◆ **WORK REQUEST**
Copy, from the entries below, each line in which the string "input" appears.

*** Opening RAW DATA ***

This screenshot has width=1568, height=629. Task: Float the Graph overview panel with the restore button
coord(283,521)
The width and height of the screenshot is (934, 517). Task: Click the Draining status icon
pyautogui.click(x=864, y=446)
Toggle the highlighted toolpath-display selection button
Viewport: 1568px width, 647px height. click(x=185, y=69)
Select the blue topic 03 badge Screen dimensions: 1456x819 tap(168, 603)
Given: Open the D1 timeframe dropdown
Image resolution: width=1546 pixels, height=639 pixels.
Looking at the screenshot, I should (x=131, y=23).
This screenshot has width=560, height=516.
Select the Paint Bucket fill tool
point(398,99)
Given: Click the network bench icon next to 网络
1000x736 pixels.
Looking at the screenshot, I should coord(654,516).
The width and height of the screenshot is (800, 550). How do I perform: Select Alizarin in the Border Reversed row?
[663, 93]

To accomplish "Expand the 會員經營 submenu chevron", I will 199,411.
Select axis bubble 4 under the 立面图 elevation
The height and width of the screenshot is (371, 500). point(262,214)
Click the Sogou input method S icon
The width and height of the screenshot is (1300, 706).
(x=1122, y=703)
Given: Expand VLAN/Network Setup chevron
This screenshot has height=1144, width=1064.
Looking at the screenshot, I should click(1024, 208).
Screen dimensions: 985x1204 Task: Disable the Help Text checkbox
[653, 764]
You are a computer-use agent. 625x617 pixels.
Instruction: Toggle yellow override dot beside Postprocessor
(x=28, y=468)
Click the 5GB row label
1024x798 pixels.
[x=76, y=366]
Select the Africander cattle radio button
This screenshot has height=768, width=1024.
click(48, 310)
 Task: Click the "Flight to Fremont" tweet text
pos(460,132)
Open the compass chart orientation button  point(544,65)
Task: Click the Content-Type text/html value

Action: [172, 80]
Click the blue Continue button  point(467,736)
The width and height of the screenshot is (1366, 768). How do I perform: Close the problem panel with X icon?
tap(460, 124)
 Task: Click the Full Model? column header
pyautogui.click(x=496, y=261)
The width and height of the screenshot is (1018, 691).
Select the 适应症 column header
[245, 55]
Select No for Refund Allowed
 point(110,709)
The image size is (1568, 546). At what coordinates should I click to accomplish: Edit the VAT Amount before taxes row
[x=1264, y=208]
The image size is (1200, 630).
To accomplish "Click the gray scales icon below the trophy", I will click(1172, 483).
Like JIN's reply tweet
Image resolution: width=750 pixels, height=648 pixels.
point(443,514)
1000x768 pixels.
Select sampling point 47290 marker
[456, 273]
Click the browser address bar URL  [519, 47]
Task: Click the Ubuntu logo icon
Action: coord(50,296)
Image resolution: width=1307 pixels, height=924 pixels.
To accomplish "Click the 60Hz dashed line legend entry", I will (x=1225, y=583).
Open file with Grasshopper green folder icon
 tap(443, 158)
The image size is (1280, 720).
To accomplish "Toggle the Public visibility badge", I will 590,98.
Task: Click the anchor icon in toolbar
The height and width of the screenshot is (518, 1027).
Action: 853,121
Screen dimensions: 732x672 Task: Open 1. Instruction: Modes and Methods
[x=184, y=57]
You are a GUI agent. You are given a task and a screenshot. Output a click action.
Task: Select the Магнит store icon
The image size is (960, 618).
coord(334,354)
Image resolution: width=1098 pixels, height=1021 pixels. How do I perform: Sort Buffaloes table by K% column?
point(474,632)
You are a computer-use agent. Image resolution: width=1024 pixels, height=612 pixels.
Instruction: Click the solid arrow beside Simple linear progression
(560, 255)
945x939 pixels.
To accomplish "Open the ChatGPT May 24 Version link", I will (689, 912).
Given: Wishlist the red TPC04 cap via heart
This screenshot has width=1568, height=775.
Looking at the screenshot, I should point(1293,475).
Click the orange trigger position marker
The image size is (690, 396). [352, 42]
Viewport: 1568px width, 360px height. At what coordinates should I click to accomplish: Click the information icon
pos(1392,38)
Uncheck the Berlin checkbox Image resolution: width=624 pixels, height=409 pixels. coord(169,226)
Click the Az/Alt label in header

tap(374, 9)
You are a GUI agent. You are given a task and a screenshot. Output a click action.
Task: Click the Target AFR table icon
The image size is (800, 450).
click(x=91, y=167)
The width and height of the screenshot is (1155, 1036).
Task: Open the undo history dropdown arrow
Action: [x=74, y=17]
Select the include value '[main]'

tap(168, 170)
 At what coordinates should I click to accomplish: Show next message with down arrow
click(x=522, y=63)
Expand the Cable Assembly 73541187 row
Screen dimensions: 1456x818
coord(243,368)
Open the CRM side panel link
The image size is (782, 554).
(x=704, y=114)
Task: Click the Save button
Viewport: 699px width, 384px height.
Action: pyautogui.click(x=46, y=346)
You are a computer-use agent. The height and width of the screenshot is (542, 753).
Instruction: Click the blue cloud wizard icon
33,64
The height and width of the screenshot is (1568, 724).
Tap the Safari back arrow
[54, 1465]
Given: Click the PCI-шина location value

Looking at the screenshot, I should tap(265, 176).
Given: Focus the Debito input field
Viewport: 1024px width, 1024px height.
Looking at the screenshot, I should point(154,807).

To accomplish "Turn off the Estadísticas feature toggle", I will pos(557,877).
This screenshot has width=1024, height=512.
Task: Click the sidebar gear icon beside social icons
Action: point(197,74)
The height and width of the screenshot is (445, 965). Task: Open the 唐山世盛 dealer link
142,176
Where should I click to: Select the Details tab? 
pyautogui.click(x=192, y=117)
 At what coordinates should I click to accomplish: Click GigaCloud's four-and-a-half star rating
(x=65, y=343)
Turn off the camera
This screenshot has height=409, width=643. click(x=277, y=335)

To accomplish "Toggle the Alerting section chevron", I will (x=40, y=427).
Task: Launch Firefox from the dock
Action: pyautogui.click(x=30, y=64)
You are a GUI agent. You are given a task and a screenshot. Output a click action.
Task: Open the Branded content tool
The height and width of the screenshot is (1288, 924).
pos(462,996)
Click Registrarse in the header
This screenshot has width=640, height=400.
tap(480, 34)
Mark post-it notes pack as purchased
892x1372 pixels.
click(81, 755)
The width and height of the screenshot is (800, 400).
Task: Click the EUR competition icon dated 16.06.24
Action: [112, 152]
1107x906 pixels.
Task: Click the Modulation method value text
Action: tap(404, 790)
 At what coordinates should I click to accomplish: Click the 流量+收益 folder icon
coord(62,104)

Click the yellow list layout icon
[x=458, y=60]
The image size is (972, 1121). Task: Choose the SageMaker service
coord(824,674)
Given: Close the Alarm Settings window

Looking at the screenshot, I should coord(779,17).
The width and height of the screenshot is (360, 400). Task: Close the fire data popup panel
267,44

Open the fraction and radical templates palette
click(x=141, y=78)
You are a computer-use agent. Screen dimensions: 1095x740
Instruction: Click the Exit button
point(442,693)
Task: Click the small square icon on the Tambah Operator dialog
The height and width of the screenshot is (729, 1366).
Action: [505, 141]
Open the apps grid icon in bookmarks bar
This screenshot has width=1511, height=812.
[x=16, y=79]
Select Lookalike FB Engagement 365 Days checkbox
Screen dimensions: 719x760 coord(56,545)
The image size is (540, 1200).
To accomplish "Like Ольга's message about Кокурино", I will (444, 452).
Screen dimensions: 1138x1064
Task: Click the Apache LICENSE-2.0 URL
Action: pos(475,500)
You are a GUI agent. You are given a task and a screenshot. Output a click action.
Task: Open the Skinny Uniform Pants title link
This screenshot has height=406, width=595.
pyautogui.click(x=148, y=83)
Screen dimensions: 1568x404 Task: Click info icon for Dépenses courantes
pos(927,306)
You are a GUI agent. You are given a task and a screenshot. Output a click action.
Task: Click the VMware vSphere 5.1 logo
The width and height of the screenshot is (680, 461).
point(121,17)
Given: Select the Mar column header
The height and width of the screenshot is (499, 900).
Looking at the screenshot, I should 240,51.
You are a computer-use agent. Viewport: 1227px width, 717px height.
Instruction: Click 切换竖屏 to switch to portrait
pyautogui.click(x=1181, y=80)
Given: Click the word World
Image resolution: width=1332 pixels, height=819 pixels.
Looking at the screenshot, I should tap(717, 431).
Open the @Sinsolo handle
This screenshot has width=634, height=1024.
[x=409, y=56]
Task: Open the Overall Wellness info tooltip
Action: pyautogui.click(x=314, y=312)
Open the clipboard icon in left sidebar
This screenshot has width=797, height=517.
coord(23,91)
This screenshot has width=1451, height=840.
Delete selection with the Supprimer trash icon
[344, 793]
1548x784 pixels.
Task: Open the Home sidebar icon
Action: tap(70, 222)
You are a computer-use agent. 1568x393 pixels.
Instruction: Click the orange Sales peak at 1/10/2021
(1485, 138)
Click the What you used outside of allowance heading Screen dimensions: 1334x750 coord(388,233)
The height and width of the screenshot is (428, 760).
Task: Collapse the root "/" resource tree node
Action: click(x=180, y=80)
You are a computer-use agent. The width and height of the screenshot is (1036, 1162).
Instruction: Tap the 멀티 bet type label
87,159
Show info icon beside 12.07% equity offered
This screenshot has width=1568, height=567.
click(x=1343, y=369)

*** Closing RAW DATA ***

◆ **ANSWER AREA**
Click the Sogou input method S icon
Given: Focus the Debito input field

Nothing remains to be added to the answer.